* **GIVEN TASK**: Transcribe the part of the listing that opens with the line containing "Where should I click to: Choose" and closes with the line containing "point(537,853)", reproducing those lines verbatim and nothing else.

* **EXERCISE INPUT**:
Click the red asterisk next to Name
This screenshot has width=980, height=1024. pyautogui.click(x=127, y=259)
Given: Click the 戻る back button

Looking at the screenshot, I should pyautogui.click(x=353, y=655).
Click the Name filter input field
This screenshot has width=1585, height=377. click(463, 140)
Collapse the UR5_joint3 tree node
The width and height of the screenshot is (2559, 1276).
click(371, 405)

* * *

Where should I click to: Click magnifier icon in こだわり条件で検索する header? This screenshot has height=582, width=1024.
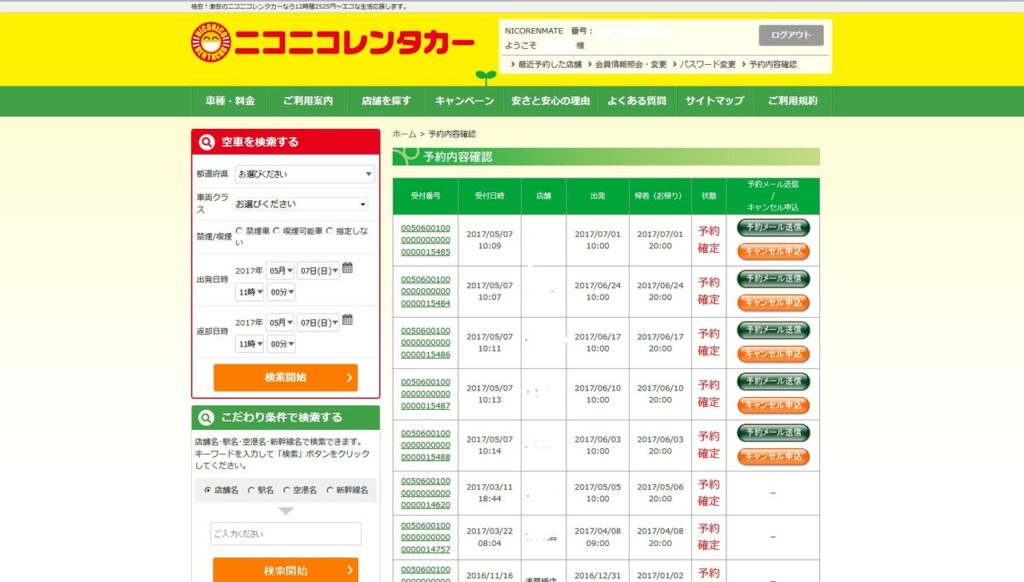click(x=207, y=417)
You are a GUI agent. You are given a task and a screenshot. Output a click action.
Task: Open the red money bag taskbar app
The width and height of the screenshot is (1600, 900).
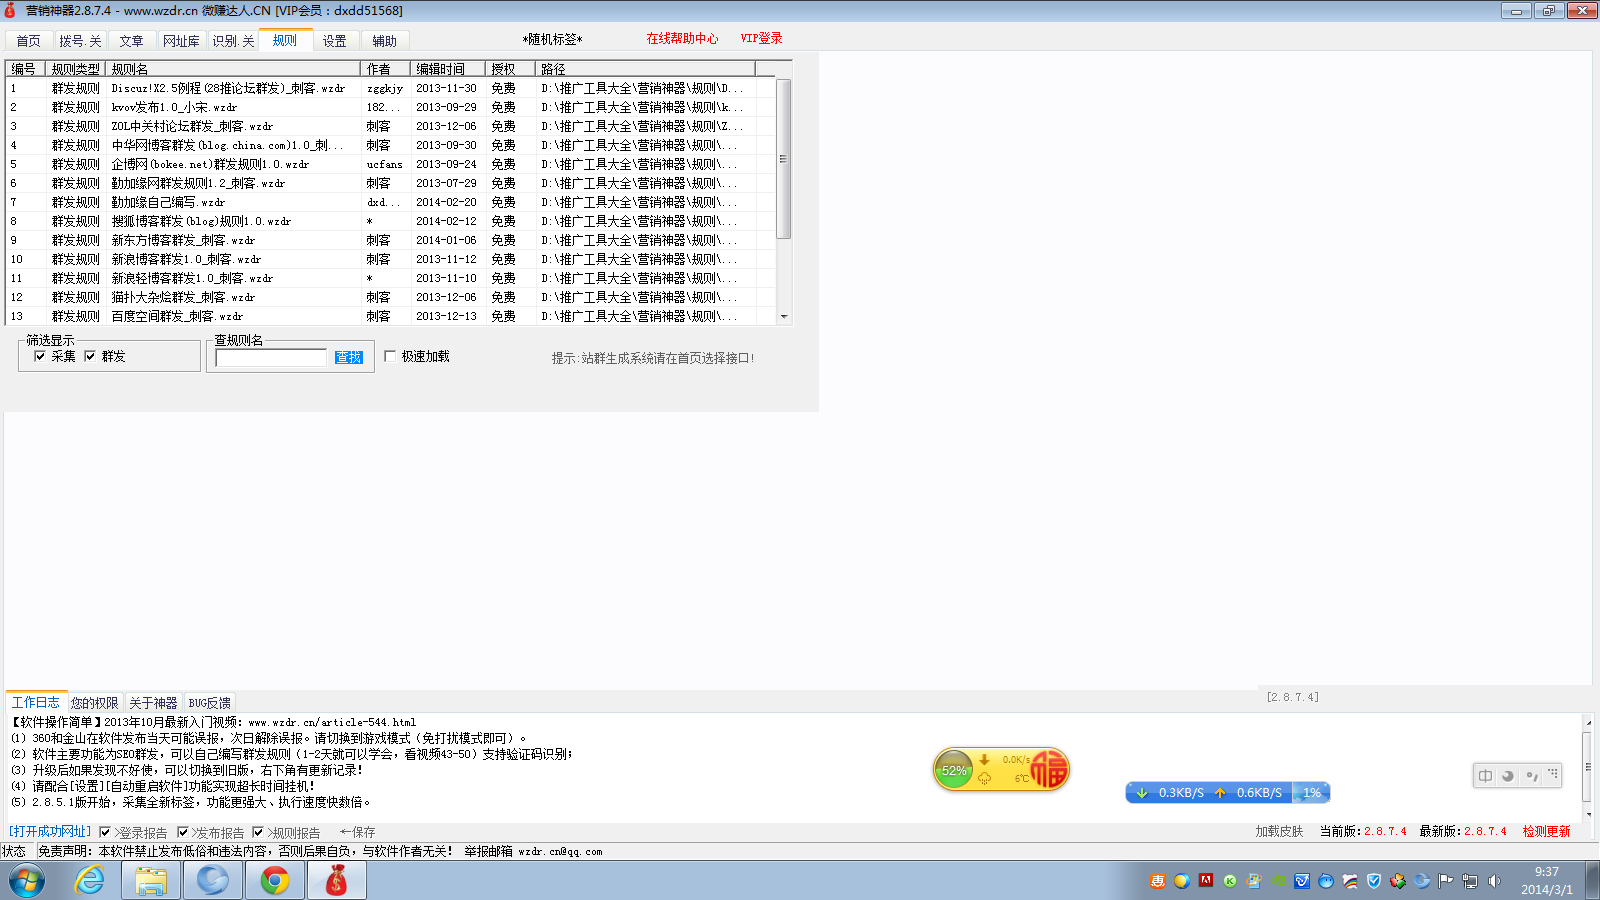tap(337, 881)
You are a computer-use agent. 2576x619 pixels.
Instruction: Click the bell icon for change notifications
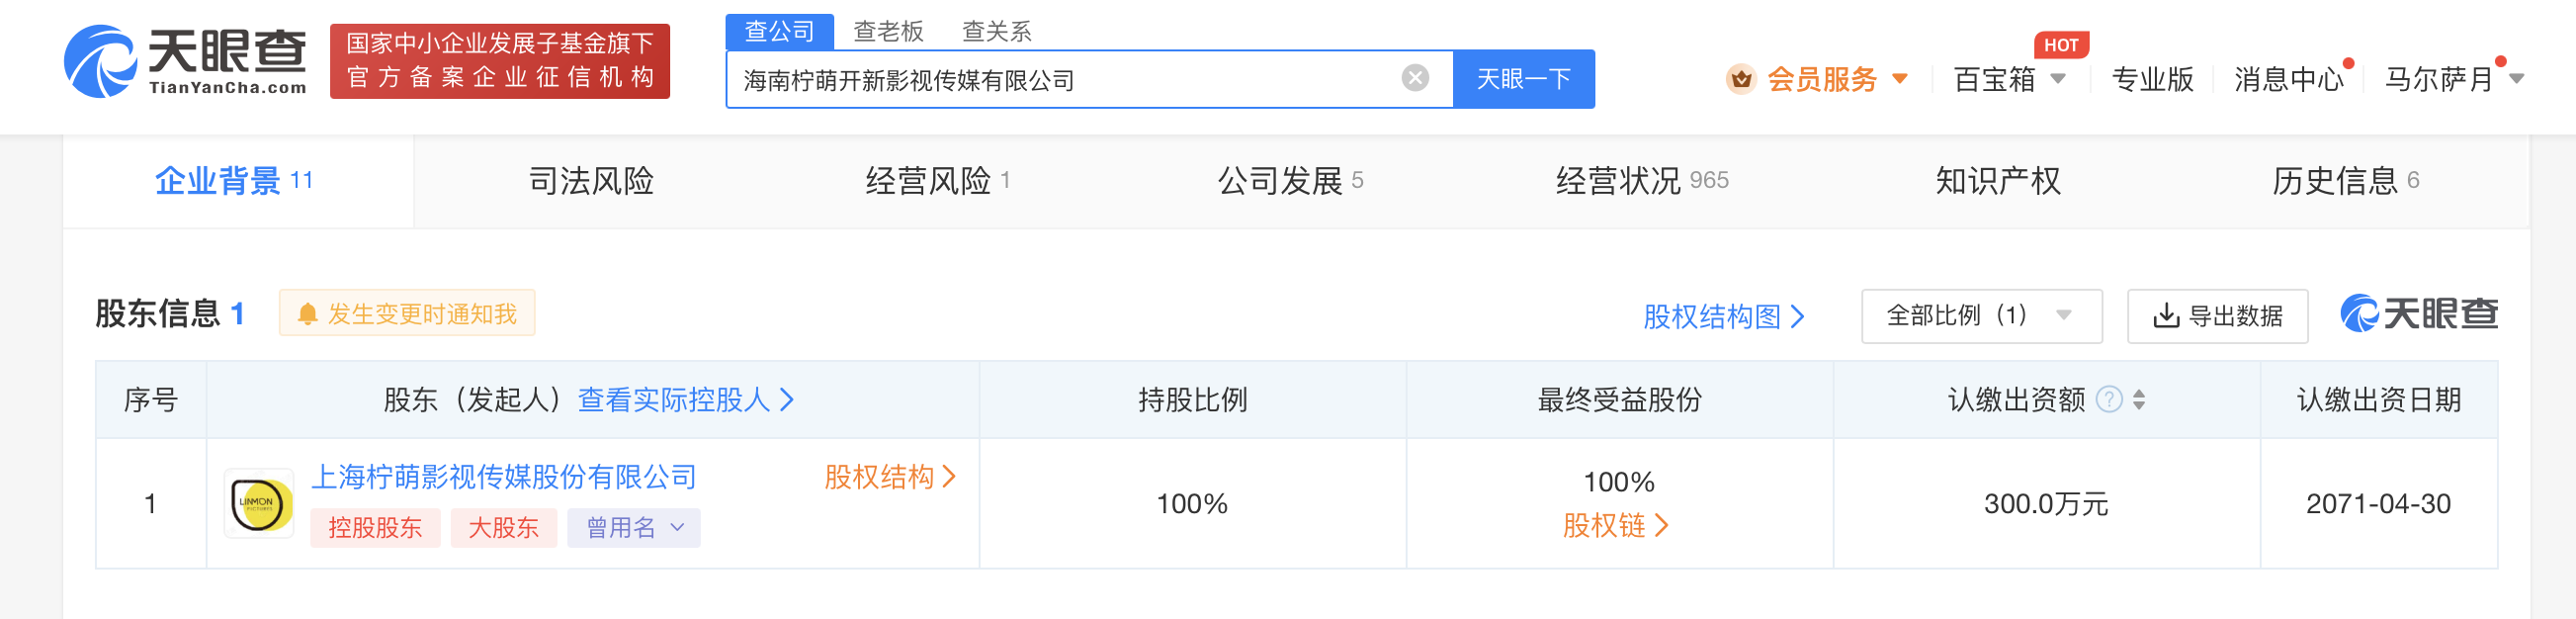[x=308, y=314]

* * *

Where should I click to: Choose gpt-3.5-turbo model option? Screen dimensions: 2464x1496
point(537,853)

* **ANSWER BELOW**:
Where should I click to: Choose gpt-3.5-turbo model option? Screen dimensions: 2464x1496
point(537,853)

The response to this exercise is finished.